Habitual use of Replika bots for abusive purposes underscores how the anonymity of a computer fosters toxicity—an especially concerning phenomenon as virtual reality spaces like the Metaverse promise us the world. In spaces where people interact as avatars of themselves, this can make them feel that those with whom they interact aren’t human, turning VR into a breeding ground for sexual misconduct and virtual sexual assault.
Predating the Metaverse, in 2016, one woman recounted being groped in a VR simulation, and chased around by a male user “making grabbing and pinching motions near my chest.” In the Metaverse, a female user who says a male user chased her avatar and simulated groping and ejaculating on her, claims that when she asked him to stop, “He shrugged as if to say: ‘I don’t know what to tell you. It’s the Metaverse—I’ll do what I want.’ Then he walked away.” The Verge reported in December that another user wrote in a post in a Metaverse Facebook group, “Not only was I groped last night, but there were other people there who supported this behavior which made me feel isolated in the Plaza.” This week, one woman recounted being “verbally and sexually harassed—3-4 male avatars, with male voices, essentially, but virtually gang-raped my avatar and took photos,” in the Metaverse, and all “within 60 seconds of joining.”
A Meta spokesperson said in a statement to Jezebel that Meta works with “external experts, including a Meta Safety Advisory Board,” to “gather feedback from our community to develop policies, tools, and resources to keep people safe.”
Content moderation and user safety tools like the measures being taken by Meta, or the Replika features that protect users from self-harm and discourage abusive language, are important, Gambelin says. But they can only do so much to address how avatars and chatbots on a screen remove users’ sense of accountability to others in digital spaces. “It feels like it’s really left up to whatever you want to do,” she said, “and what a lot of male users seem to want to do is abuse.”

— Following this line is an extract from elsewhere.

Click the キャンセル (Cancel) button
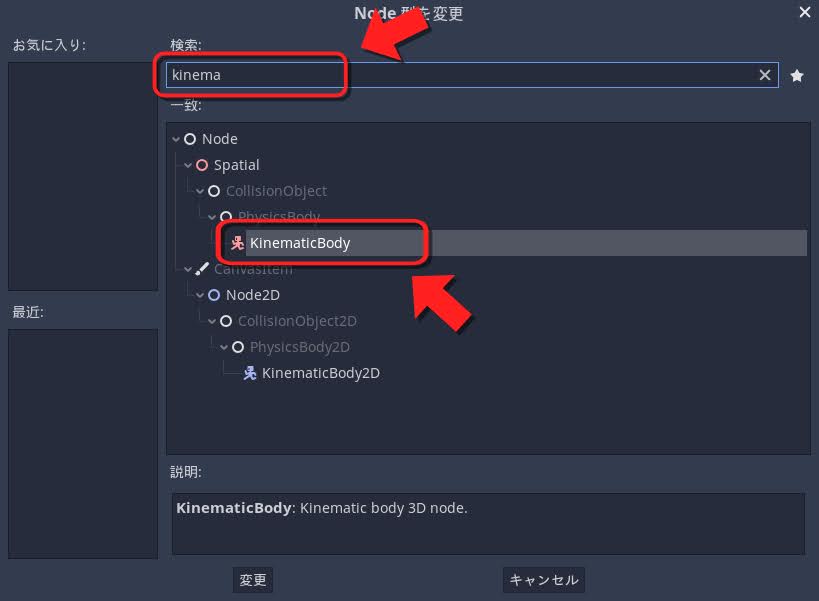tap(544, 580)
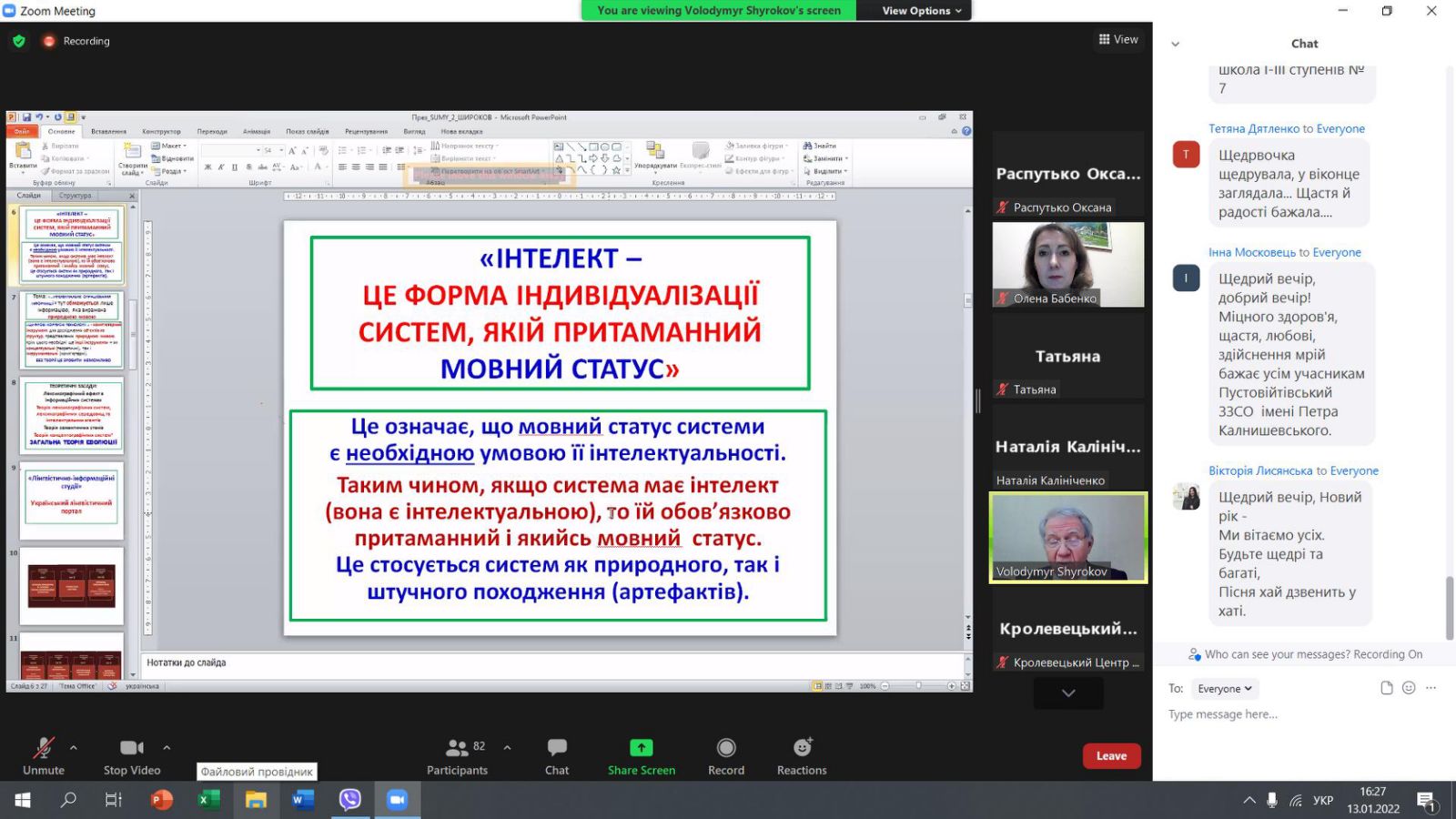Open the Chat panel icon
Viewport: 1456px width, 819px height.
[x=557, y=748]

With the development of more and more apps and services like Replika, an increasing number of our virtual interactions are no longer with other humans. Users like Hazel Miller are turning to Replika to simulate meaningful, sexually fulfilling relationships, and their interactions provide a glimpse into a healthy outlet for sexual expression that’s likely to become even more popular in an increasingly digitized world. Others are taking advantage of the fact their bots can’t technically be harmed. Ultimately, just as we distinguish abuse from consensual sexual treatment of human beings, we can and should distinguish abuse from sexting with bots.